24 November 2011

No more conditional import of toxic ships in Bangladesh:

Industries secretary asked to appear at SC with shipbreaking rules on Dec 14

The Supreme Court yesterday directed the government to frame by December 14 a set of rules to free the shipbreaking industry from pollution and ensure safety of the workers.

It ordered the industries secretary to appear before it with a copy of gazette notification on the rules at noon on that day.

The order came upon a petition against a High Court order that extended the time limit for conditional import of toxic ships for scraps. Bangladesh Environment Lawyers Association (Bela) filed the petition in May.

A 7-member bench of the Appellate Division of the SC headed by Chief Justice Md Muzammel Hossain also rejected a government prayer for extending the HC order that had permitted conditional import of toxic ships. Attorney General Mahbubey Alam moved the prayer.

In last 40 months, at least 36 shipbreaking workers were killed and many injured in accidents that could have been averted by having adequate safety precautions.

In March 2009, the High Court directed the government not to allow import of any hazardous vessels and to draw up rules and operational guidelines for ensuring safety of the workers.

Despite the court orders, the environment ministry issued temporary clearance certificates and delayed making the rules.

Instead of taking measures to improve the working conditions at the shipbreaking yards, the owners appealed to the High Court to allow them to import toxic ships.

Bela's counsel Iqbal Kabir Lytton told The Daily Star that no toxic ships could be imported now since the apex court had not given any permission to that end.
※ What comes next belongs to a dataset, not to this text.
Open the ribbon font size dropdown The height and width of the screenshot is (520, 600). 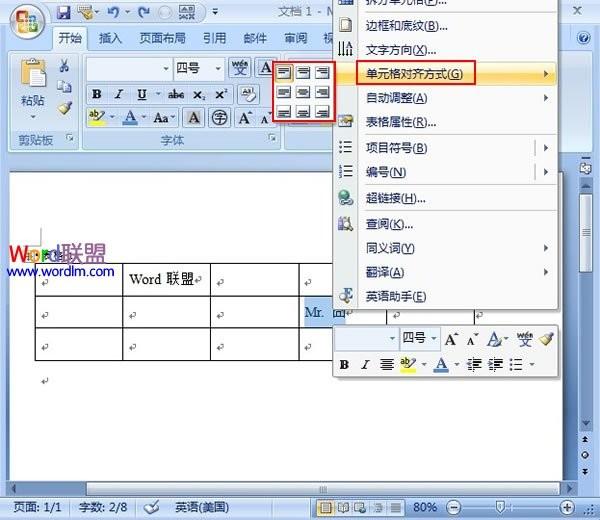coord(218,68)
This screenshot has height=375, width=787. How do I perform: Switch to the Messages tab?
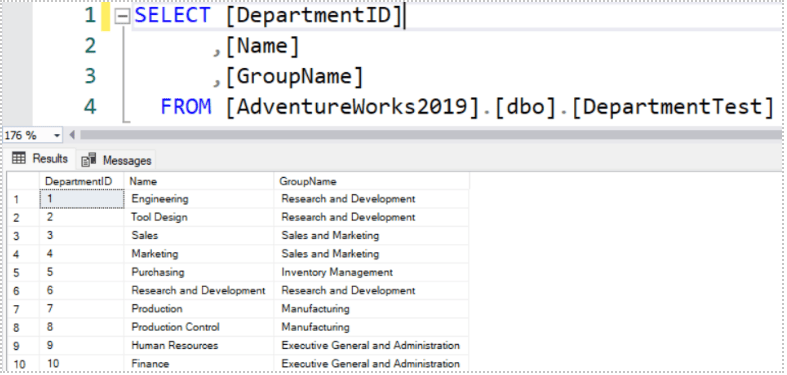tap(117, 160)
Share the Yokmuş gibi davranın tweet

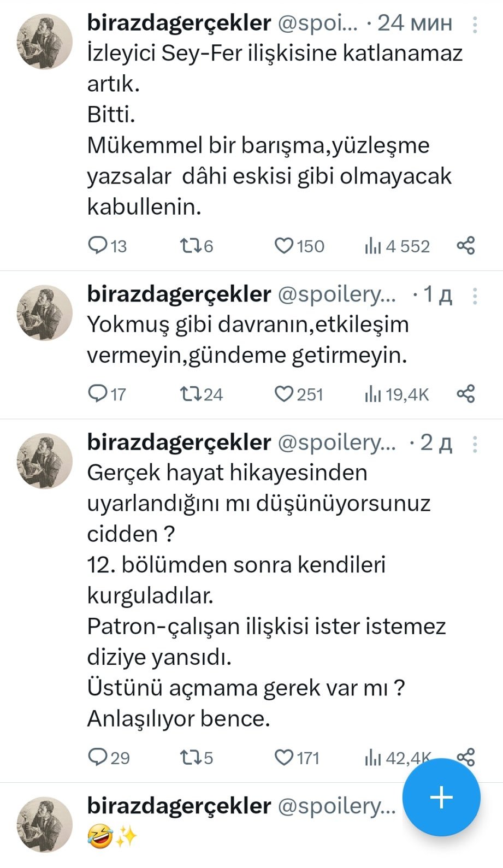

During yesterday's hearing, Fida M Kamal, chief counsel for Bela, told the court that the Appellate Division and High Court Divisions at different times since 2006 had directed the government to frame rules for freeing the industry from pollution and for ensuring workers' safety.
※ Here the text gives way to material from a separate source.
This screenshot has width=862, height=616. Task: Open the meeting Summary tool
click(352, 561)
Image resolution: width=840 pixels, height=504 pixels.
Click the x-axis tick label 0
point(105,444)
But the government has yet to comply with the directives, he added.

On December 15 last year, an HC bench headed by Justice M Imman Ali, now an Appellate Division judge, asked the government to frame rules in light of 6 existing laws within the next 3 months. The bench also restricted import of ships till framing of the rules.

The 6 laws are -
Ø    The Basel Convention Act, 1989;
Ø    Bangladesh Environment Protection Act, 1995;
Ø    Bangladesh Marine and Fisheries Ordinance, 1989;
Ø    Bangladesh Labour Act, 2006;
Ø    Bangladesh Territorial Water and Maritime Zone Act, 1974; and
Ø    Environment Protection Rules, 1997.

Following a petition filed by Bangladesh Ship Breakers Association, another HC bench headed by Justice AHM Shamsuddin Chowdhury Manik on March 7 this year permitted import of toxic ships for 2 months and directed the government to formulate rules by that time.
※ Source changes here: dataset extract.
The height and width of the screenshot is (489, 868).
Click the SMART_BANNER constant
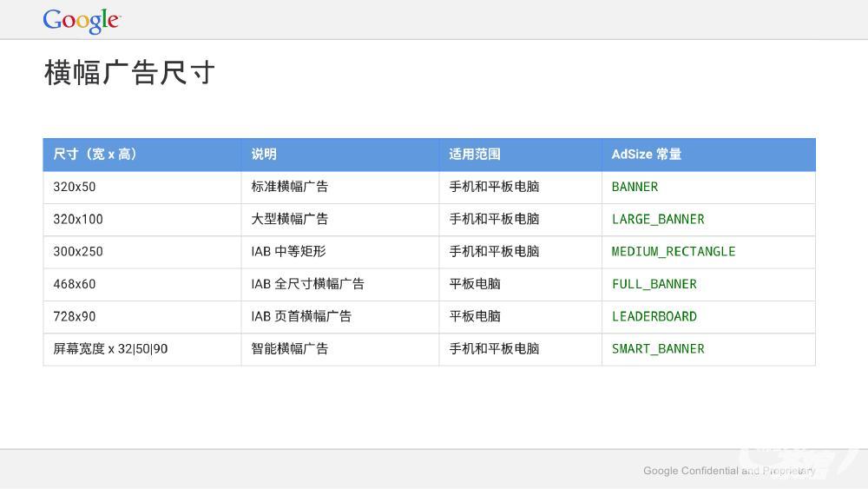point(658,349)
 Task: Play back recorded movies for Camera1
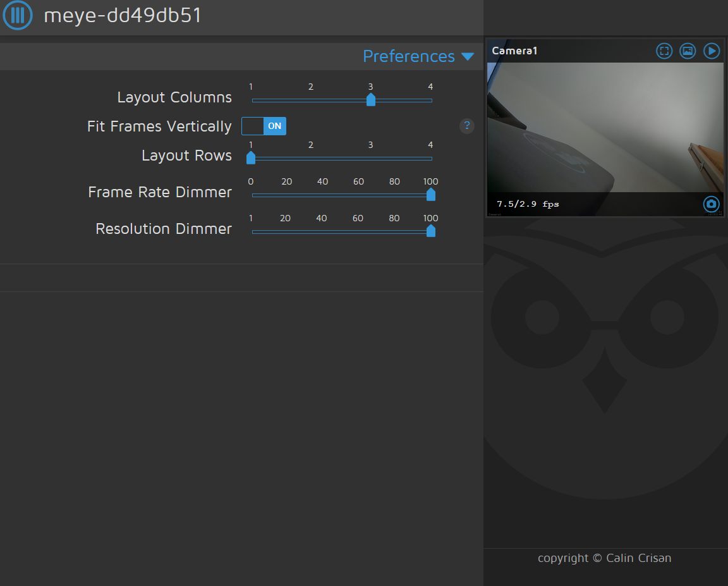[x=712, y=51]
The HC on May 7 extended its March 7 order for another 2 months.

Meanwhile, the HC bench headed by Justice AHM Shamsuddin Chowdhury on July 21 extended till October 12 its order allowing conditional import and dismantling of toxic ships. It, however, said the importers and shipbreakers must ensure that the workers and the environment were not exposed to any danger.

Hearing a petition of Bela, the same bench on October 27 said it would not extend its order permitting import of toxic ships.

It also issued 4 directives on the government to ensure safety of the scrapyard workers.